Sunday, August 28, 2011

Marvell Ramping TD Smartphone Revenue

Marvell Technology (MRVL) makes semiconductor chips for hard disk drives, cell phones, networking and other devices. They have long dominated the HDD market, but have struggled in the smartphone market. In their second quarter of fiscal 2011 (Q2), ending July 30th, we probably saw an inflection point for smartphones based on Marvell chips. This space should be closely watched in Q3 and Q4.

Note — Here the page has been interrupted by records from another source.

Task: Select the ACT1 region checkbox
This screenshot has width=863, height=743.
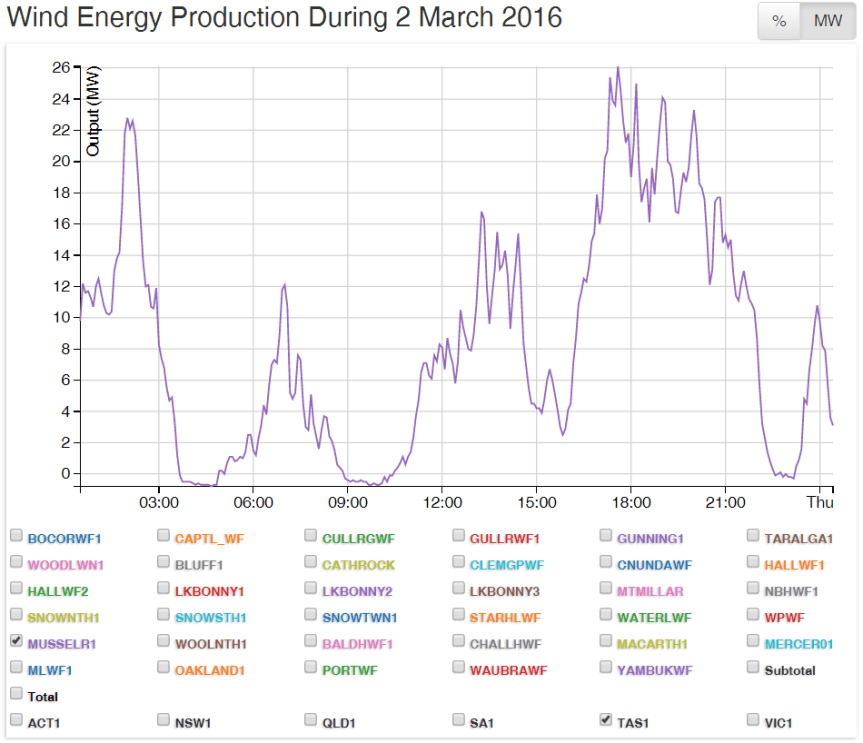Action: tap(16, 719)
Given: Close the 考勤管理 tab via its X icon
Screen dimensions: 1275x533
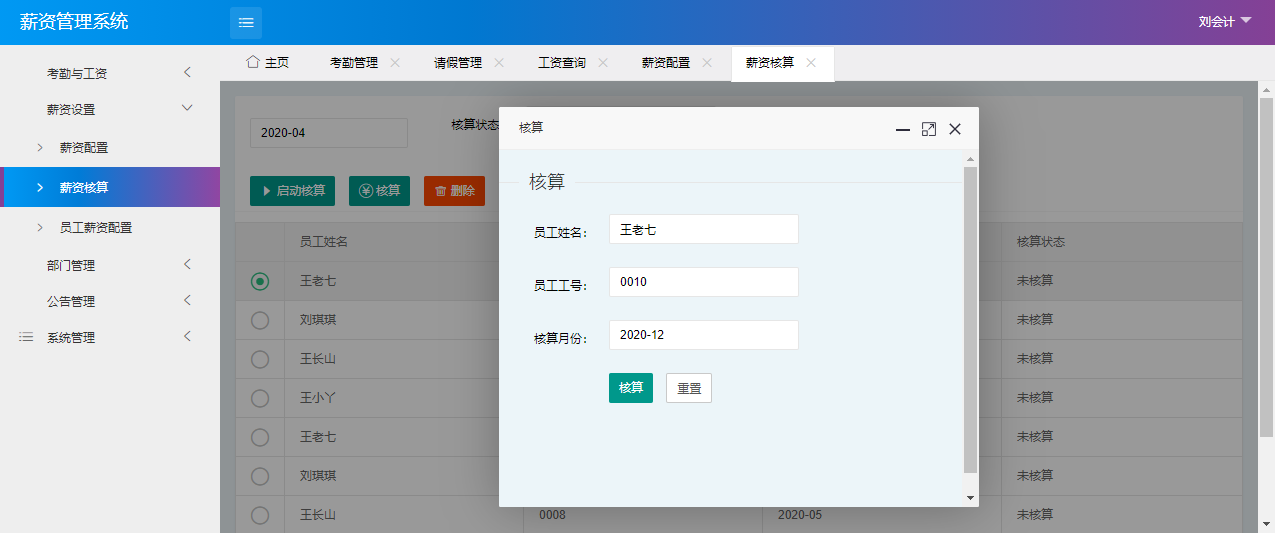Looking at the screenshot, I should coord(395,62).
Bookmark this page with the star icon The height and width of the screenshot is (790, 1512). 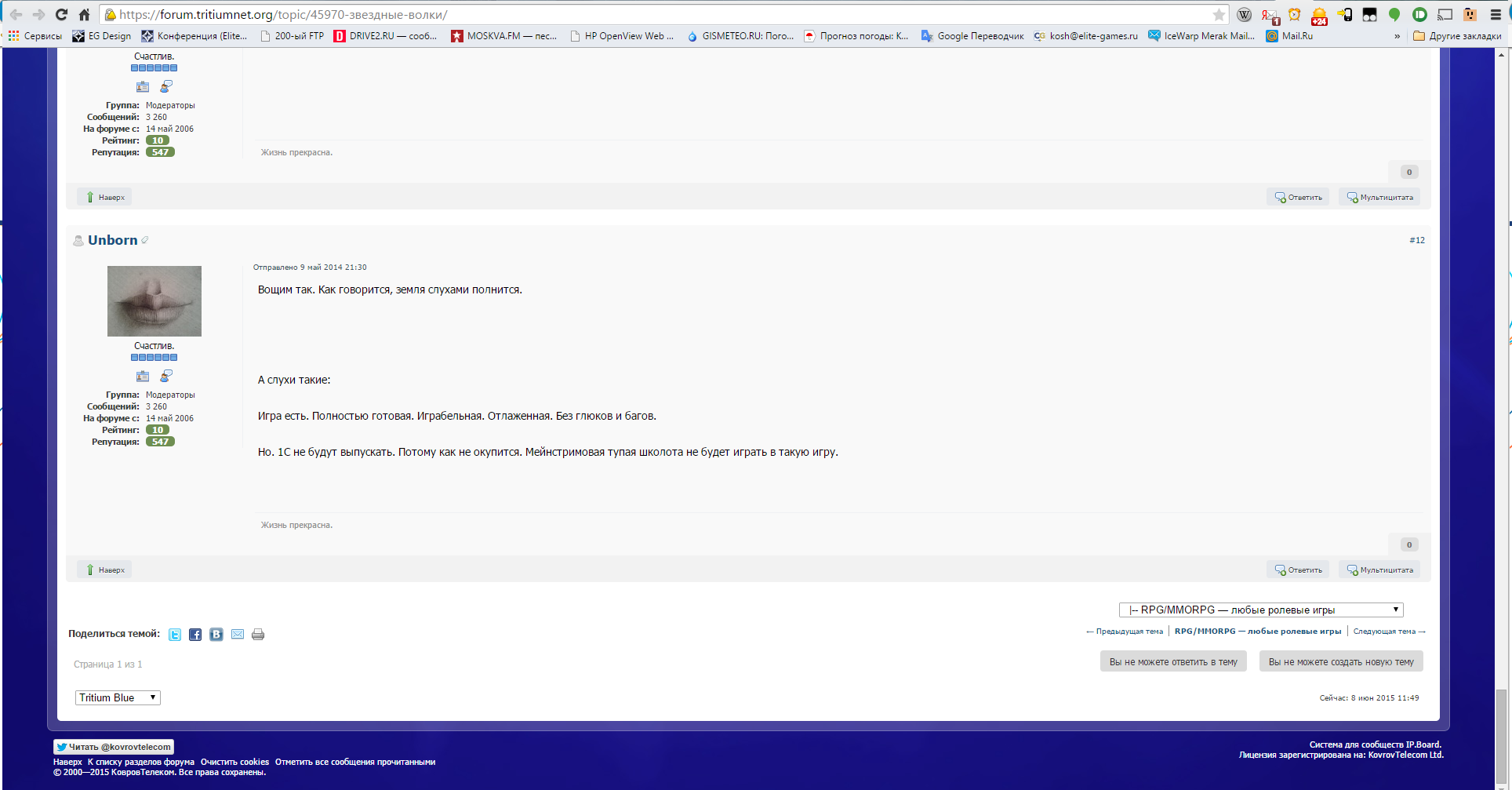[x=1219, y=15]
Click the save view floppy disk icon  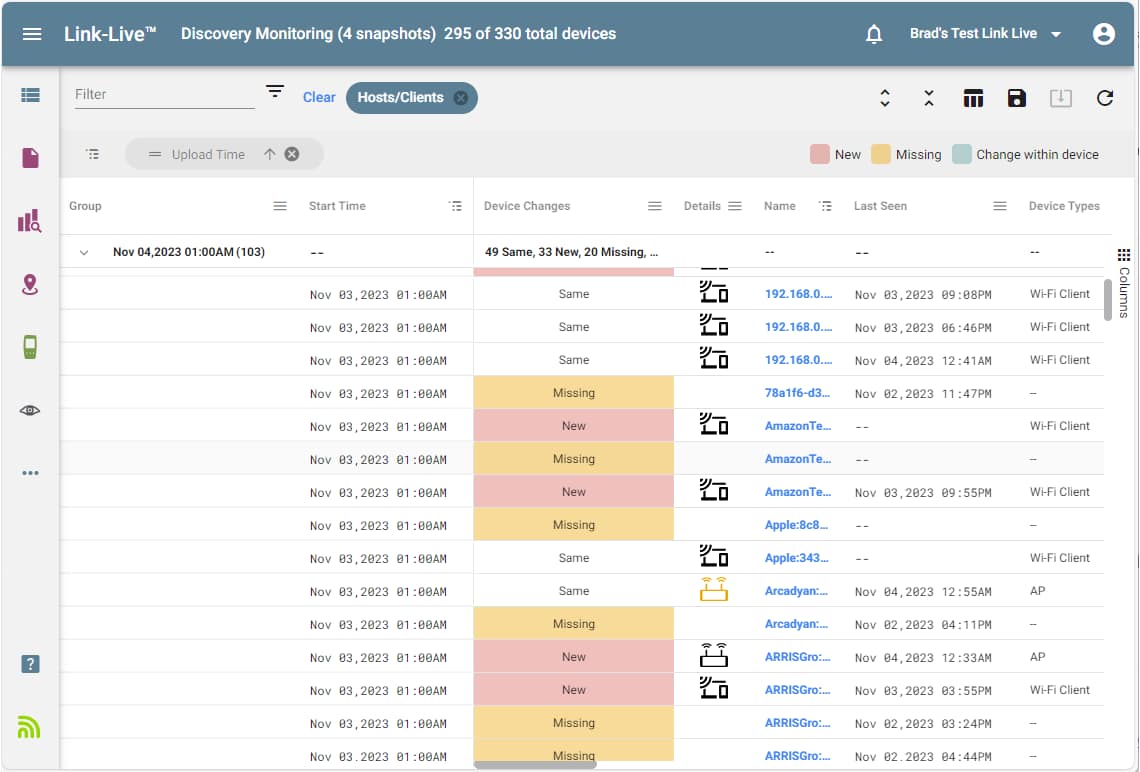pos(1017,98)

Marvell's stock price is still at bargain levels, at about 10x non-GAAP trailing earnings. Partly this is due to macroeconomic fears affecting the entire market, but more particularly Marvell fell off a recent 52-week high of $21.89 on January 18 due to poor results in Q4 of 2010 and Q1 of 2011, when revenues fell to $802 million, which was down 6% y/y. A few weeks ago it hit $11.94; Friday it closed at $12.89.

That period of weakness was partly due to slower than expected sales of chips for hard drives (HDD) and networking, but most visibly was due to slow sales of chips for RIM's Blackberries. Given that Marvell execs have talked for years about conquering the smartphone market as they once conquered the HDD market, this led many analysts to conclude that Marvell was simply out of the race to provide CPUs for smartphones.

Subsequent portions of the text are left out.